§ DOCUMENT PASSAGE:

%%

By Atia Sahdat, OTS Solicitors
Following the initial changes made to the UK immigration rules on 9th July 2012, the entire UK immigration system became increasingly stringent in granting both entry clearance to non-EEA nationals as well as granting leave to remain for those individuals already in the UK.
Although there were many vast changes, one of the main changes implemented was in relation to the requirements for a UK spouse visa. The Home Office decided to introduce a minimum income requirement (MIR), commonly referred to as the spouse visa financial requirement. The current requirement states that British citizens or settled persons intending to sponsor their non-EEA spouse/partner for a spouse visa, for both in-country and entry clearance applications, must satisfy the minimum gross annual income threshold of £18,600. The financial requirement further stipulates that for those sponsoring children as well as their spouse, the British citizen/settled person would need to earn an additional £3,800 for the first dependent child and £2,400 for each further child. The financial requirement would not only need to be met at the initial application stage but also for all extensions including the final application for Indefinite Leave to Remain as a spouse visa falls under the five-year route to settlement.
The changes were certainly not welcomed and the case of MM (Lebanon) & Others v the Secretary for the Home Department  UKSC 10 is a primary example of the opposition that the changes created.
The case of MM (Lebanon) & Others v the Secretary for the Home Department  UKSC 10 concerned a Lebanese national in the UK with refugee status who was hoping to sponsor his wife from Lebanon for a spouse visa. However, MM did not meet the minimum financial requirement of £18,600 as he was only earning £15,600 gross per annum. The issue that arose relates not only to the fact that he could not meet the financial requirement but also related to MM’s proposal that he could meet the financial requirement through third party financial support from his family members. MM argued that he could not relocate to Lebanon to continue his married life as he has a well-founded fear of persecution as a result of which he was able to successfully obtain refugee status. Consequently, the conclusive argument was that MM could not live in the UK with his wife which MM stated was an unjustified interference with his right to respect for private and family life under Article 8 of the European Convention on human rights (ECHR).
What does this mean for current spouse visa applications?
The Supreme Court judgment was provided on 22 February 2017 and as a result, the Secretary of State placed a temporary hold on assessing applications which fall for refusal on the basis of not meeting the financial requirement and/or involve a minor child; the temporary hold is said to have effected approximately 5,000 applications, a combination of both in-country and entry clearance applications.
The judgment concluded that the minimum financial requirement of £18,600 for a spouse visa was lawful and in line with Article 8 of the ECHR thus stipulating that that the minimum financial requirement should continue to be met by those applying for a UK spouse visa.
What are the new changes to the spouse visa requirements under the UK immigration rules?
Although the case of MM (Lebanon) & Others v the Secretary for the Home Department  UKSC 10 appears to have been unsuccessful in removing the financial requirement, the case did have a positive outcome to some extent.
One of the positive outcomes is the amendment made to paragraph 21A of Appendix FM-SE which now makes a provision for other reliable sources of income or finance to be taken into account in order to satisfy the financial requirement if refusal of the application would be in breach of Article 8 of the ECHR.

%%

§ INFORMATION SUPPLIED:
%%

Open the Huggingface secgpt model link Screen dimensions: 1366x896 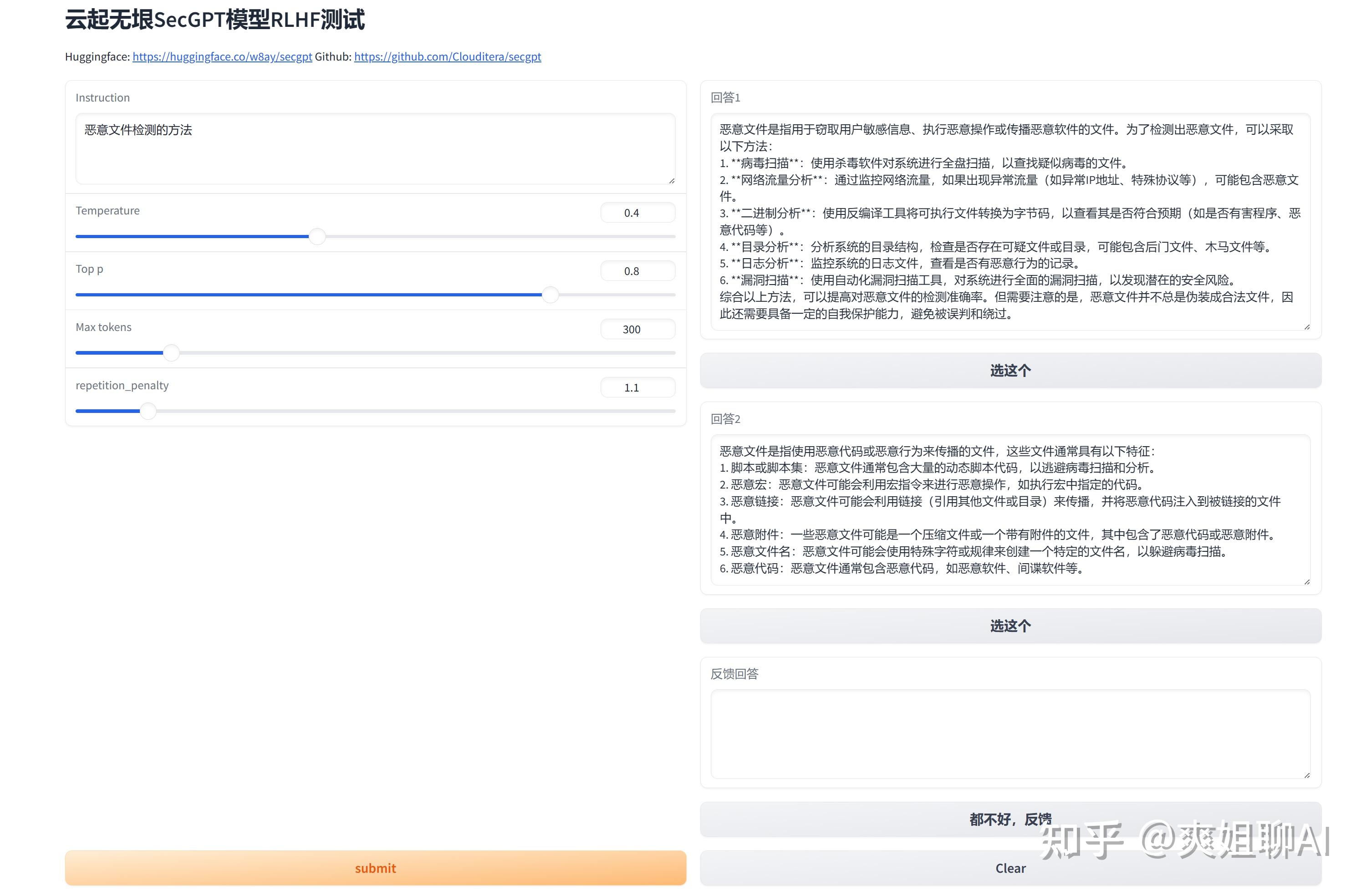pos(222,57)
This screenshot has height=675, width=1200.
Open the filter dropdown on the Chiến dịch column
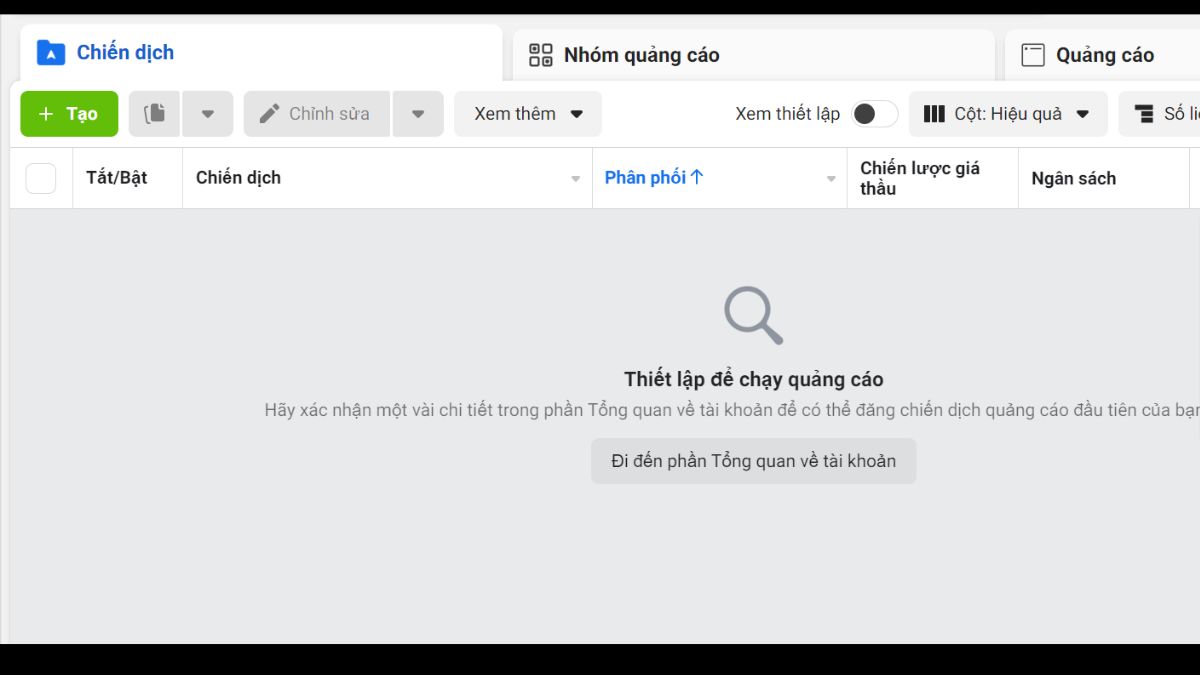click(x=575, y=178)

%%

§ INSTRUCTIONS:
a) For each statement, say yes or no depending on whether the spouse visa article agrees with it, and quote the exact words that decide it. (i) MM earned £15,600 gross per year. (ii) The Supreme Court found the £18,600 minimum financial requirement unlawful. (iii) The additional amount required for the first dependent child is £2,400.
b) Please explain, in one to three sentences, why MM said he could not move to Lebanon to continue his married life, as the spouse visa article states.
The listing plays no part in this work.

§ RESULTS IN ORDER:
a)
(i) Yes: "he was only earning £15,600 gross per annum"
(ii) No: "the minimum financial requirement of £18,600 for a spouse visa was lawful and in line with Article 8 of the ECHR"
(iii) No: "an additional £3,800 for the first dependent child and £2,400 for each further child"

b) MM argued that he had a well-founded fear of persecution in Lebanon. That fear was the basis on which he had successfully obtained refugee status in the UK.